Imagine a day when we can have immediate access to comprehensive and reliable data on all the Earth’s organisms, and can model present or ancient ecosystems. Or a day when we can gather rock samples from every part of the solar system, analyze them in our labs, and determine what makes our planet uniquely capable of supporting life. Imagine using Museum collections to recreate entire environments, or a time when we can fully understand what language tells us about how our minds work and how we think about the world.
This future is on the horizon, thanks to the contributions made by our staff, volunteers and collaborators for more than a century.
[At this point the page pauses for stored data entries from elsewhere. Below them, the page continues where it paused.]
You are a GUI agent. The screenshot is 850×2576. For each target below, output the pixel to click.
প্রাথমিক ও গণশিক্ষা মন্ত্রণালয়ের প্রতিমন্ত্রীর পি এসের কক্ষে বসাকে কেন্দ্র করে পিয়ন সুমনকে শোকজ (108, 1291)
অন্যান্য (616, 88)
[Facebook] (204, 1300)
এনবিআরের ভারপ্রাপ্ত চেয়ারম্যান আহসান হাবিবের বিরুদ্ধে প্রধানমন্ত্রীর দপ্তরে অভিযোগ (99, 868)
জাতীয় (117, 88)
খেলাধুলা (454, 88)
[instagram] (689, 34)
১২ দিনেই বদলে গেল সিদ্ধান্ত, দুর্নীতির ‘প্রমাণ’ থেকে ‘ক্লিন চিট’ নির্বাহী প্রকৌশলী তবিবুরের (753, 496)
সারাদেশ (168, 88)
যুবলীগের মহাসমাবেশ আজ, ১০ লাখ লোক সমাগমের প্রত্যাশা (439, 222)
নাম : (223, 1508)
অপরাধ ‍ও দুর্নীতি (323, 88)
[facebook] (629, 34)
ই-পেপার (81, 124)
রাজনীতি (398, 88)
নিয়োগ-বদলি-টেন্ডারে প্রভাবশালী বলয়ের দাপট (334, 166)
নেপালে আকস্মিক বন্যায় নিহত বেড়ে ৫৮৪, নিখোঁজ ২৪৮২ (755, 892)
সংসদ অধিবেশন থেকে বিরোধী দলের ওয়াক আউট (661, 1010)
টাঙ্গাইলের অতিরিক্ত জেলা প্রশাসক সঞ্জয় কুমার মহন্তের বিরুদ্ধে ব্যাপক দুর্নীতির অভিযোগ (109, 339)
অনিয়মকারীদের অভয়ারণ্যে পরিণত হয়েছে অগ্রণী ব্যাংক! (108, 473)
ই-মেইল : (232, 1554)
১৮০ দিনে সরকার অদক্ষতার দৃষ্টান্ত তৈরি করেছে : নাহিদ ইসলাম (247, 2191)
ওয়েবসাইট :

Our new Centennial Website tells this story, offering a window into key milestones in our history, and introducing the key participants who have made the National Museum of Natural History one of the great museums and research institutions in the world.
Since the Museum first opened its doors to the public on March 17, 1910, the world has changed dramatically, and the future holds even greater promise for natural history science. New technologies let us ask new questions from our existing collections, and share our science and education programs with millions of people around the world to inspire them to understand and preserve nature and culture. But we also face significant challenges. Globalization and environmental change threaten the existence of countless species and speed the disappearance of indigenous languages, knowledge, and practices. Finite resources limit our ability to carry out an agenda that will both advance science and address some of society’s greatest challenges.
Designed to contribute to the Smithsonian Institution’s vision and goals, our new strategic plan, Knowledge for a Sustainable World, will help us sustain our leadership role and become a museum and research institution that:
- Expands the world’s most comprehensive natural history collections, preserves them for future generations, and makes them available globally;
- Uses these collections to make fundamental contributions to our understanding of nature and culture;
- Reaches global audiences and inspires them to learn about the natural world;
- Increasingly integrates its research and collections with education and outreach;
- Builds strong collaborations with all parts of the Smithsonian, federal agencies, and national and international institutions;
- Fosters an adaptive, accountable, and entrepreneurial culture.
We invite you to join us as we build on the legacy of our first century of work, envision a Museum for the 21st century, and contribute to a deeper appreciation for and better understanding of nature and culture. It promises to be an exciting journey.